De acordo com Fux, não há elementos que sustentem a tese de que o ex-presidente tenha cometido crimes. O ministro argumentou que Bolsonaro apenas chegou a “cogitar” medidas de exceção, sem dar início a qualquer ação concreta. “Não houve execução de atos, apenas especulações. Cogitação, por si só, não configura crime”, afirmou.
Com esse posicionamento, o placar parcial fica em 2 a 1 pela condenação de Bolsonaro. Ontem, Alexandre de Moraes e Flávio Dino votaram para condenar o ex-presidente e outros sete investigados pelos cinco crimes narrados pela PGR, incluindo tentativa de golpe de Estado e organização criminosa.
Um dos principais pontos da denúncia é a chamada “minuta do golpe”, documento que previa a decretação de estado de defesa e de sítio com apoio das Forças Armadas. Para Fux, porém, o texto não passa de uma peça sem validade prática.

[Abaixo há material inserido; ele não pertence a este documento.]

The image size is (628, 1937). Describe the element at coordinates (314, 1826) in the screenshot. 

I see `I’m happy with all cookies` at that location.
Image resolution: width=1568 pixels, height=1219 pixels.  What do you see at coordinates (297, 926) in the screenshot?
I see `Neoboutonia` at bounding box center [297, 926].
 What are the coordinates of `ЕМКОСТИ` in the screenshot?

Segundo ele, mesmo que tivesse sido levado adiante, dependeria de aval do Congresso e de outros órgãos de controle, o que afastaria a possibilidade de enquadrar o episódio como tentativa criminosa.

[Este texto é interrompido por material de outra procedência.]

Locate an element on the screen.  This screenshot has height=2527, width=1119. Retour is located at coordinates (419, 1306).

O ministro também refutou a ideia de que as ações de Bolsonaro à frente do governo pudessem caracterizar “autogolpe”. Em sua avaliação, a PGR “construiu uma narrativa sem correspondência com os fatos”.
Outro ponto questionado por Fux foi a suposta ligação de Bolsonaro com os atos de 8 de janeiro de 2023, quando as sedes dos Três Poderes foram invadidas e depredadas em Brasília. Para o ministro, não há provas de que o ex-presidente tenha incentivado ou orientado os ataques.
Sobre o uso da Agência Brasileira de Inteligência (Abin) e do software FirstMile para monitoramento ilegal de autoridades, Fux considerou que não ficou comprovada a participação de Bolsonaro e que não se demonstrou a ilegalidade do acionamento da agência.
No mesmo voto, o ministro condenou Mauro Cid, ex-ajudante de ordens e delator do caso, apenas pelo crime de tentativa de abolição do Estado democrático de direito, mas o absolveu das outras acusações. Assim, já existe maioria para a condenação de Cid nesse ponto.
Quanto ao almirante Almir Garnier, ex-comandante da Marinha, Fux entendeu que não há provas contra ele e votou por sua absolvição em todos os crimes.
Julgamento segue
O processo ainda não foi concluído. Novos votos devem ser apresentados nos próximos dias, e o desfecho poderá definir se o ex-presidente Jair Bolsonaro será condenado ou absolvido das acusações relacionadas à suposta tentativa de golpe de Estado.